# **1. Creation of the Alphabets linking Morgan bits to atomic signatures**

In this notebook we show how to obtain the Alphabets of MetaNetX, eMolecules, DrugBank and how to merge them. The MetaNetX, eMolecules and DrugBank datasets can be found on https://doi.org/10.5281/zenodo.15682264.

In [2]:
import pandas as pd

from molsig.SignatureAlphabet import compatible_alphabets, load_alphabet, merge_alphabets, SignatureAlphabet

We select the parameters of the Alphabets.

In [3]:
radius = 2
nBits = 2048
use_stereo = True

# Datasets path

In [1]:
path_datasets = "C:/Users/meyerp/Documents/INRAE/Datasets/"

### MetaNetX

We import the MetaNetx data and select the precomputed molecular signatures with atomic signatures associated to Morgan bits. To obtain the full data we have to merge the test, the train_fold0 and the valid_fold0 data.

In [None]:
path_metanetx_0 = path_datasets + "metanetx/test.tsv"
df_metanetx_0 = pd.read_csv(path_metanetx_0, sep='\t', usecols = ["SIGNATURE_MORGANS"])
signatures_metanetx_0 = list(df_metanetx_0["SIGNATURE_MORGANS"])

path_metanetx_1 = path_datasets + "metanetx/train_fold0.tsv"
df_metanetx_1 = pd.read_csv(path_metanetx_1, sep='\t', usecols = ["SIGNATURE_MORGANS"])
signatures_metanetx_1 = list(df_metanetx_1["SIGNATURE_MORGANS"])

path_metanetx_2 = path_datasets + "metanetx/valid_fold0.tsv"
df_metanetx_2 = pd.read_csv(path_metanetx_2, sep='\t', usecols = ["SIGNATURE_MORGANS"])
signatures_metanetx_2 = list(df_metanetx_2["SIGNATURE_MORGANS"])

signatures_metanetx = signatures_metanetx_0 + signatures_metanetx_1 + signatures_metanetx_2

We compute the MetaNetX Alphabet.

In [None]:
Alphabet_metanetx = SignatureAlphabet(radius=radius, nBits=nBits, use_stereo=use_stereo)
Alphabet_metanetx.fill_from_signatures(signatures_metanetx, atomic=False)
Alphabet_metanetx.print_out()

In [None]:
Alphabet_metanetx.save("metanetx_alphabet")

### eMolecules

We import the eMolecules data and select the precomputed molecular signatures with atomic signatures associated to Morgan bits.

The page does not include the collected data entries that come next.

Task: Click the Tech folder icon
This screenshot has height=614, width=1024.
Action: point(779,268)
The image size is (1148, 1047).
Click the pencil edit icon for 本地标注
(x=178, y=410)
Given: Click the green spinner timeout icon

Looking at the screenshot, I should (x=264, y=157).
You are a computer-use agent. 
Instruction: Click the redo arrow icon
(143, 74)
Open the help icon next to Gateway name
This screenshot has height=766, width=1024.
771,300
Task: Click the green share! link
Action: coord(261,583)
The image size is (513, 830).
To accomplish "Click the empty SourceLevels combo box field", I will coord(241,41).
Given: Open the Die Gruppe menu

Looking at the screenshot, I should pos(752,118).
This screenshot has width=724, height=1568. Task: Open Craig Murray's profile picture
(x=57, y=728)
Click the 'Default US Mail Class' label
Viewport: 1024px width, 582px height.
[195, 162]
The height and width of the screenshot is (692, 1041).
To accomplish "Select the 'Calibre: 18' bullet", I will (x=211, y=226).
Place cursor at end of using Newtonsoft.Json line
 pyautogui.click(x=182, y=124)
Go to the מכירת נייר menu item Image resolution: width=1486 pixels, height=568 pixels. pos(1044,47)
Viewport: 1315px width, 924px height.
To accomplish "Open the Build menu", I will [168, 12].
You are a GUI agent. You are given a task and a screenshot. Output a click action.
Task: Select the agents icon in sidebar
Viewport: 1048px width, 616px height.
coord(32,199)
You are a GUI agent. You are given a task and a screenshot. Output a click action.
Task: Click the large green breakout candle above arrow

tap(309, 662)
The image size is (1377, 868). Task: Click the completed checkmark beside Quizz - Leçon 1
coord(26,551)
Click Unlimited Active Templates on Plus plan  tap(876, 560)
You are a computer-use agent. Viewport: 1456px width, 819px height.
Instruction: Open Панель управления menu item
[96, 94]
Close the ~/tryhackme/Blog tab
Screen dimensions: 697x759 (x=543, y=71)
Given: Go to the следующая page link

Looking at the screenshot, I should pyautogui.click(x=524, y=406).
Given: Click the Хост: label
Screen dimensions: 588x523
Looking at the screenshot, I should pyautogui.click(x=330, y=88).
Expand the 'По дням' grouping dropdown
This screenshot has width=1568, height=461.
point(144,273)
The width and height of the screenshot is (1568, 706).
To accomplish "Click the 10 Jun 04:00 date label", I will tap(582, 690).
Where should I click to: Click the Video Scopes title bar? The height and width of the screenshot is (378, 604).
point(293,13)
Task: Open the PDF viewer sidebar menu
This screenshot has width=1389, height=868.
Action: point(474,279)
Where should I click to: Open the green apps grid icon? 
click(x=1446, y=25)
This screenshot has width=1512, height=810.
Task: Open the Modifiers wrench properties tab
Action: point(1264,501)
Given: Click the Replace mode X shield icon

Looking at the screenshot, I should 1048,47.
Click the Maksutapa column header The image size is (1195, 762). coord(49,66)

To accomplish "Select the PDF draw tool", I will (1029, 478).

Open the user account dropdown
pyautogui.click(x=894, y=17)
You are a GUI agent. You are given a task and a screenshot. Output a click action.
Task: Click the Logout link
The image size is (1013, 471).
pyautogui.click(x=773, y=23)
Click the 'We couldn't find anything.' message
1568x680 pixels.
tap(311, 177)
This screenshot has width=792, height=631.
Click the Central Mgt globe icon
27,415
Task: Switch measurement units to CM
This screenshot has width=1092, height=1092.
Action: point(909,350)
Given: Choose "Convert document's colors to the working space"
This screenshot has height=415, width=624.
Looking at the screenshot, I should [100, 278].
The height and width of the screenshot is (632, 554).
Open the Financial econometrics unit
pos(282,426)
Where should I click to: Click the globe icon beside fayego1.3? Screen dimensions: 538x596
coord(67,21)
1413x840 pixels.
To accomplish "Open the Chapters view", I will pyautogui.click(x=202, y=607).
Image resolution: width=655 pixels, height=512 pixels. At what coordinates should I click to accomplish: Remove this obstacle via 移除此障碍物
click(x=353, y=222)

This file being quite large, we compute the Alphabet by batches.

In [None]:
Alphabet_emolecules = SignatureAlphabet(radius=radius, nBits=nBits, use_stereo=use_stereo)

In [None]:
path_emolecules_0 = path_datasets + "emolecules/test.tsv"
df_emolecules_0 = pd.read_csv(path_emolecules_0, sep='\t', usecols = ["SIGNATURE_MORGANS"])
signatures_emolecules_0 = list(df_emolecules_0["SIGNATURE_MORGANS"])

Alphabet_emolecules.fill_from_signatures(signatures_emolecules_0, atomic=False)

In [None]:
path_emolecules_1 = path_datasets + "emolecules/valid.tsv"
df_emolecules_1 = pd.read_csv(path_emolecules_1, sep='\t', usecols = ["SIGNATURE_MORGANS"])
signatures_emolecules_1 = list(df_emolecules_1["SIGNATURE_MORGANS"])

Alphabet_emolecules.fill_from_signatures(signatures_emolecules_1, atomic=False)

In [None]:
path_emolecules_2 = path_datasets + "emolecules/train.tsv"
df_emolecules_2_chunks = pd.read_csv(path_emolecules_2, sep='\t', usecols=["SIGNATURE_MORGANS"], chunksize=100000)

for chunk in df_emolecules_2_chunks:
    print(chunk.index)
    signatures_emolecules_chunk = set(chunk["SIGNATURE_MORGANS"])
    Alphabet_emolecules.fill_from_signatures(signatures_emolecules_chunk, atomic=False)

Alphabet_emolecules.print_out()

In [None]:
Alphabet_emolecules.save("emolecules_alphabet")

### DrugBank

We import the DrugBank molecules.

In [None]:
path_drugbank = path_datasets + "drugbank/drugbank_500_no_duplicates.tsv"
df_drugbank = pd.read_csv(path_drugbank, sep='\t')
smiles_drugbank = list(df_drugbank["SMILES_STEREO"])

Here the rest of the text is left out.